They are hiring. This is going to be interesting, particularly since

no tribal government or Native organization, or, let’s just say,

traditional Native person in the north seems to want this Sandpiper

pipeline.

Chairwoman Karen Diver of the Fond du

Lac Ojibwe wrote a letter this last month, expressing significant

concerns about both the pipeline and Enbridge’s safety record, in

light of significant tribal harvesting interests. This letter follows

resolutions by tribal governments, testimony and legal interventions

opposing the Sandpiper, by the White Earth and Mille Lacs band and

the Minnesota Chippewa Tribe. In short, it’s tricky terrain.

This reminds me of the federal

government’s Office of the Nuclear Waste Negotiator in the 1980s.

This guy was charged with getting communities to consider a no

strings attached grant to review nuclear waste options and then a

bigger grant to look at it some more. Now, no one wanted really to

hang out with this guy, I’m betting, but 16 of the 20 recipients of

the initial money were Indian tribes, so he was working hard to get

Native people involved. And, after all a lot of tribes were pretty

poor at that time, so it was a good target, besides having all that

land.

As a matter of fact, there was this

great promotional literature, which referred to Native people being

really the guardians of Mother Earth, so naturally we would feel

really comfortable caring for nuclear waste. Well, as we know, this

has not yet worked out. (I did testify at the hearing on the nuclear

waste repository potential site called the Headwaters Site, right by

the Mississippi Headwaters. At the hearing, I explained that I

understood that it was a suppository, not a repository. But that’s

last millennium news.)

Enbridge’s proposal is not a lot

different.
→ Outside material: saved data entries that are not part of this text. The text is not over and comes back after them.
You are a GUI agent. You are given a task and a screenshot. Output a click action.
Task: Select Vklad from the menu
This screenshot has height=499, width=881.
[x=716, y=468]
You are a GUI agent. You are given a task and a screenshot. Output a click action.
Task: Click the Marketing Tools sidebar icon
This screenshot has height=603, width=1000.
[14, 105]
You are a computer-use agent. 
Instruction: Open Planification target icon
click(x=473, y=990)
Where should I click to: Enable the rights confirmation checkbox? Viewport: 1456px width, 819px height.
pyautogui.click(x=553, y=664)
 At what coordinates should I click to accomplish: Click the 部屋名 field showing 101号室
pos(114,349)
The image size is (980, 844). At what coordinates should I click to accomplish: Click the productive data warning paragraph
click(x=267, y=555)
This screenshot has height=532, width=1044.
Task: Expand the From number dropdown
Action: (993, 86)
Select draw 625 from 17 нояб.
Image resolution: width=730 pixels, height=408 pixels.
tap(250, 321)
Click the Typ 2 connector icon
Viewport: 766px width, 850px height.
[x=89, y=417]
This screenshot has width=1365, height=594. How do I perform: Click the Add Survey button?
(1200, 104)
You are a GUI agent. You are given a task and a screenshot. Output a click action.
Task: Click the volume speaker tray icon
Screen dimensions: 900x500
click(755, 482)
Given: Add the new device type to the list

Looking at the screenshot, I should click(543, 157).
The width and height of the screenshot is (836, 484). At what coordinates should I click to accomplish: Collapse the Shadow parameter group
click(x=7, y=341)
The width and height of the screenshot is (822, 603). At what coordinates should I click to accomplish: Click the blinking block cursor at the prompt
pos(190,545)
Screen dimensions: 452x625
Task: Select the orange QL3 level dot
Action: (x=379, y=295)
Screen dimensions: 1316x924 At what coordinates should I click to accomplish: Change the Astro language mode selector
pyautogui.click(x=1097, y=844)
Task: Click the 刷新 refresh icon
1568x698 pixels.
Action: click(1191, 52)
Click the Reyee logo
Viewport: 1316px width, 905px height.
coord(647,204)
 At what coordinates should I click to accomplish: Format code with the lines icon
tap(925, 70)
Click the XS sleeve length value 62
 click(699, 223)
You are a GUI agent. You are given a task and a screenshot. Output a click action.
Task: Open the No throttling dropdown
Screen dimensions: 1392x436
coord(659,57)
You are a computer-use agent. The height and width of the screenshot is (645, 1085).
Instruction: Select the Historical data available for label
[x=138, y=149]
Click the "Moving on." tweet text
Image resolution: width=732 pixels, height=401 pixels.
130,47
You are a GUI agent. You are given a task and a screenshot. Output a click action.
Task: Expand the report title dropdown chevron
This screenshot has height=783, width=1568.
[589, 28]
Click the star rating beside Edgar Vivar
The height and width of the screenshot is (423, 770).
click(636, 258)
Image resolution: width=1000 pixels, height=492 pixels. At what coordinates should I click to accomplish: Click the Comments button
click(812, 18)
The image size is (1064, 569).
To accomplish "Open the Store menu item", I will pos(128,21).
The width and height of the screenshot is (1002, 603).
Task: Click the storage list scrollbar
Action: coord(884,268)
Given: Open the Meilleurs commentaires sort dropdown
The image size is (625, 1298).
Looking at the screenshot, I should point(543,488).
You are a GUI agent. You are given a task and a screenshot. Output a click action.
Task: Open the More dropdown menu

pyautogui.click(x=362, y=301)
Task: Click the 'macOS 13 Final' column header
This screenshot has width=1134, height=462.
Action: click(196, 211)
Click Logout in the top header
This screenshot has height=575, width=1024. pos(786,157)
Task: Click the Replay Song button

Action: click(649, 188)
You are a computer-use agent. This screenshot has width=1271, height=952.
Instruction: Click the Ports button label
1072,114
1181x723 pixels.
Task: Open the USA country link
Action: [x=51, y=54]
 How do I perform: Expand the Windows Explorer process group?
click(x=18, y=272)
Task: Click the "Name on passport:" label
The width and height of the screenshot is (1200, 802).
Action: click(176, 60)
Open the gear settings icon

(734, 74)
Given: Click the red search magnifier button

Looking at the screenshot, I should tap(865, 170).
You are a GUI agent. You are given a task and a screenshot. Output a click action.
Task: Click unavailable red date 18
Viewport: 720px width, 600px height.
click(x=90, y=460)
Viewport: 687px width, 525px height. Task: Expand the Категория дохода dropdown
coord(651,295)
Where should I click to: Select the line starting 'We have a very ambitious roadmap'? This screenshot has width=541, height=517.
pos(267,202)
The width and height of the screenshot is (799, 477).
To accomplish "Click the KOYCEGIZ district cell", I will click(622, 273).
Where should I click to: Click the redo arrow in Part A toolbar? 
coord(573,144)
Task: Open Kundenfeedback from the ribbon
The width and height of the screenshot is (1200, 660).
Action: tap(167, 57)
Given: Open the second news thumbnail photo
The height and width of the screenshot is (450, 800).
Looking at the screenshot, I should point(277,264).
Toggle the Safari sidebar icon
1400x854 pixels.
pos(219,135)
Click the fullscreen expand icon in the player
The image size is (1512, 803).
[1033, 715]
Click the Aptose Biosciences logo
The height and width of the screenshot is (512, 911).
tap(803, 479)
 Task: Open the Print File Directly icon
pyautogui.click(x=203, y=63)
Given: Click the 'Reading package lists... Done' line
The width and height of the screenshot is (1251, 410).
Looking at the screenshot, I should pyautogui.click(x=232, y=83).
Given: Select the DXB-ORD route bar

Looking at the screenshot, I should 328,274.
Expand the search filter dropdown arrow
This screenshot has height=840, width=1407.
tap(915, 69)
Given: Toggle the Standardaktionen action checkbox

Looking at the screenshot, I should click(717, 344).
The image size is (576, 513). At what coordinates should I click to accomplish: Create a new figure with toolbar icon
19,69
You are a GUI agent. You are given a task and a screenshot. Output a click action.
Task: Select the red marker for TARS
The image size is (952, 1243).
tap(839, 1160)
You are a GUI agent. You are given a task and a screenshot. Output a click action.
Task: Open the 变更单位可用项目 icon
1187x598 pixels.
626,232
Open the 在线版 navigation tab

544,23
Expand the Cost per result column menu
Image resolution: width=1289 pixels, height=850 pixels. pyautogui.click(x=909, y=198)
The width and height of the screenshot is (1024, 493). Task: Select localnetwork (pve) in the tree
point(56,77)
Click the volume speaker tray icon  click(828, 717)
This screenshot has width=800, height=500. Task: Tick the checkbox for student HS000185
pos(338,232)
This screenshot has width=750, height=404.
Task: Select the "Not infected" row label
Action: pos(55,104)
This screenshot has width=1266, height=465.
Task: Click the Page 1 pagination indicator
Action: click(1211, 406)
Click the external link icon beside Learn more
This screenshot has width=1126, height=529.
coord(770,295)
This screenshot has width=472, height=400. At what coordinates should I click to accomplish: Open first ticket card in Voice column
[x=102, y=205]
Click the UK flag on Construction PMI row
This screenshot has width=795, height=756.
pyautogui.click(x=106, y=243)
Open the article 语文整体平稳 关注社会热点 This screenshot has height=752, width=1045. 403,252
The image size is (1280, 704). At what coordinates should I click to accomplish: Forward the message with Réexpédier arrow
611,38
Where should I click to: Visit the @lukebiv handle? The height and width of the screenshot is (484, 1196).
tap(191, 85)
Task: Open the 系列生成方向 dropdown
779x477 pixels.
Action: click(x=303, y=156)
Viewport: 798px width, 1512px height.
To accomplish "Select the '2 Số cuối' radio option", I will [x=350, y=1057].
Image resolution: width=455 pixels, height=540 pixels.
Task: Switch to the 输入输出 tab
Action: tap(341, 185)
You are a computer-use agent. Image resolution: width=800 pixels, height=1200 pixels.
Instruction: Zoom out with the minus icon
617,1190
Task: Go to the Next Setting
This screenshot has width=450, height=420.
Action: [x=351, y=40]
A 60-year-old corporation asks a people who have lived

here for 8,000 years to assume the liability for a pipeline that

carries oil through your territory. It is not as if we do not notice

that the profit is being made at either end, except for those tax and

a minimum benefits we get along with that liability. With 800 spills

and counting and a new proposal to put 400, 000 barrels of tar sands

oil in a 50-year-old pipeline with a whole bunch of structural

problems, Enbridge is going to need one sweet talking Native.

After all, Red Lake, Leech Lake, White

Earth and Fond du Lac are all impacted by these pipeline proposals

and those Ojibwe can be, well, contentious.

Best of luck to you, guys.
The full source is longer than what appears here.